Just on leaving the village there was a small sign pointing down a lane for the Alcock and Brown Landing Site. The lane turns into a eight foot wide raised unpaved trail, with rain flooded bog on either side and goes on for about 2kms. At the end of which is a large whitewashed obelisk to commemorate the flight.
Oddly this is one of two memorials to the flight, another lies on the other side of the main road. Just beside this was what looked like a council built urinal wall, but with a plaque. The plaque commemorated the 100th anniversary of the first message sent by Marconi's transatlantic station.
I was surprised, I knew about the significance of Marconi's station, but just presumed that the area would be preserved, with an interpretative centre, car park and the OPW charging an arm and a leg for access. But here it was in the middle of a desolate bog with sheep shearing pens as neighbours. It was both delightful and a little shocking that the area hadn't been manicured, pruned and plucked into a pristine tourist hoover.
From where I was standing I had a good look around and it became apparent that this had been an enormous industrial complex.
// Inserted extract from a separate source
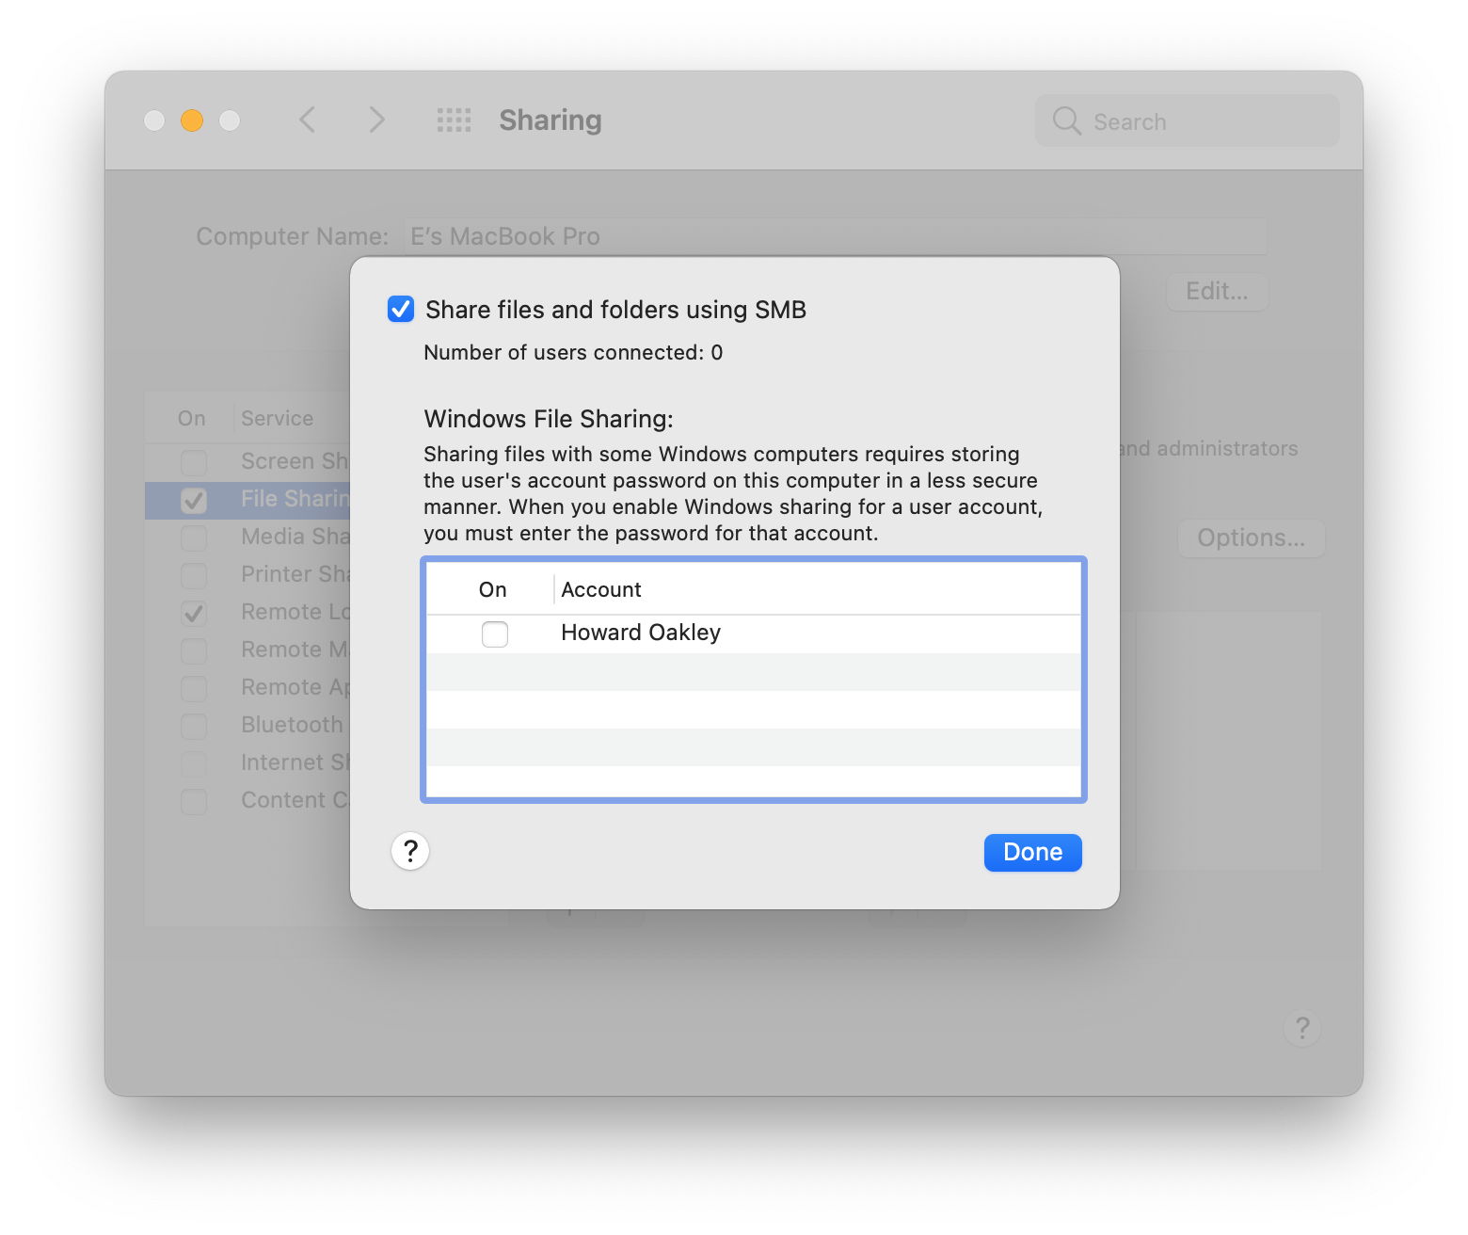Uncheck Share files and folders using SMB

[401, 310]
There was the foundations of dozens of building over a mile radius, the remnants of a narrow gauge railway and the stumps of mast anchors. The main building 200 metres across the bog was fenced in, to control sheep, and was littered with the machinery of the wireless station. The station at its peak employed over 300 people. It was the Microsoft and Google of its day.
On the way home what had me thinking was not so much that the site was unexploited but that 100 years ago Clifden was host to two major technological developments that would transform the global economy; namely cheap realtime long distance communication and long distance air travel. Clifden, and the west of Ireland was literally one end of the bridge between two empires; one decaying and one emerging.
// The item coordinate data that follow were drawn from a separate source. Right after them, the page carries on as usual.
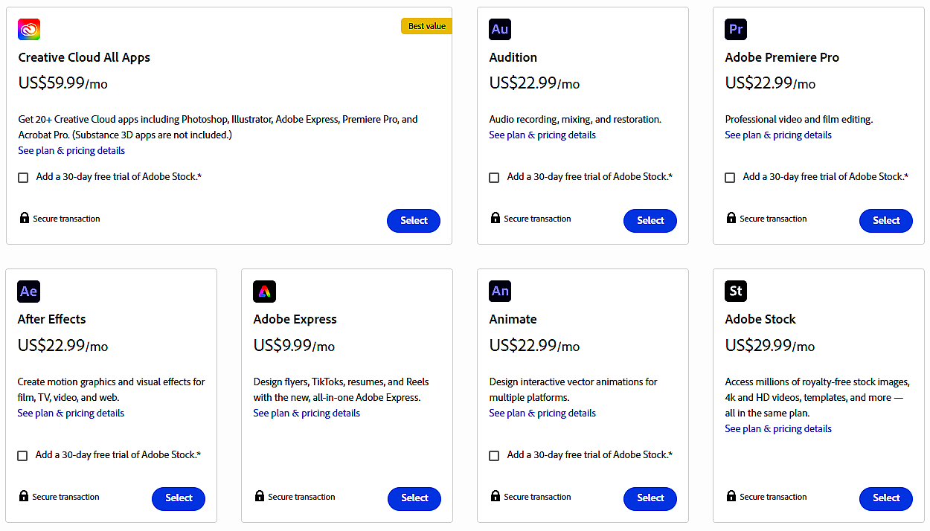Open plan & pricing details for Audition

coord(542,135)
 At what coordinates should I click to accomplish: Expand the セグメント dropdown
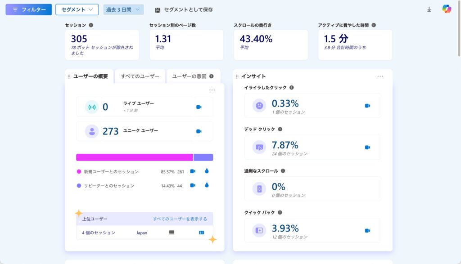point(77,9)
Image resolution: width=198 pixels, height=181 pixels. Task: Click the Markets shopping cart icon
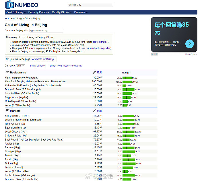(x=7, y=111)
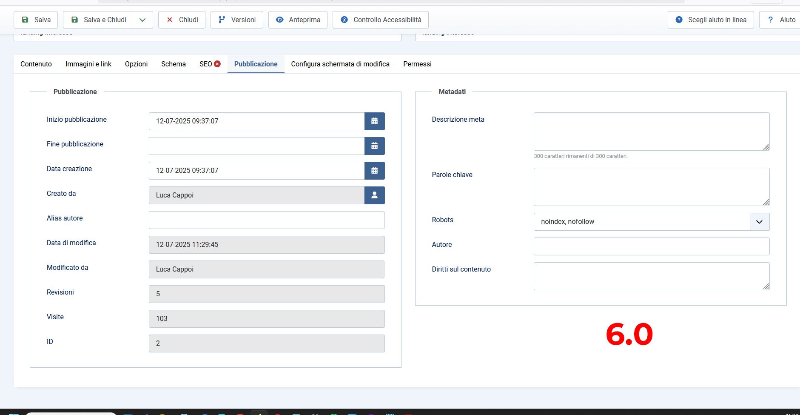800x415 pixels.
Task: Open calendar picker for Data creazione
Action: [x=374, y=171]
Yet somehow we ended up in the 1930's as an absolute economic and cultural basketcase. What should have been a dynamic, export led, knowledge based economy became a peasant holding, conservative, clergy controlled and isolationist island on the bit end of Europe. The Marconi station ceased operations in 1922 due to the war and plans for a Clifden airport are still ongoing.
There has always been assumption that our geography has cursed us. My Leaving Cert books both apologised and excused Ireland's underachievement and poverty, hinting that with no natural resources and sitting on the edge of Europe weren't we doing grand anyway. An underlying, almost chronic, shoulder shrugging is our most destructive political trait. Look at the latest reaction by the Government to the appalling shortfall in the public finances, its all "what can we do, its all bad everywhere".
But.....we had the opportunity a century ago and seemingly blew it and we have (had) an opportunity now, we can still straddle two empires, one European the other Americans and exploit the benefits and association with both. For that to happen we need more than ever to examine the madness that is our electoral system.
It needs reform so that intelligent, professional, specialists unencumbered by short term parochial issues can input to state policy. We need to dump the STV-PR system, weed out the Willie O'Dea's from cabinet and introduce a partial List System so that brains and experience not cutehoorness is what qualifies you to sit on the top table in Ireland in charge of a €60 billion budget.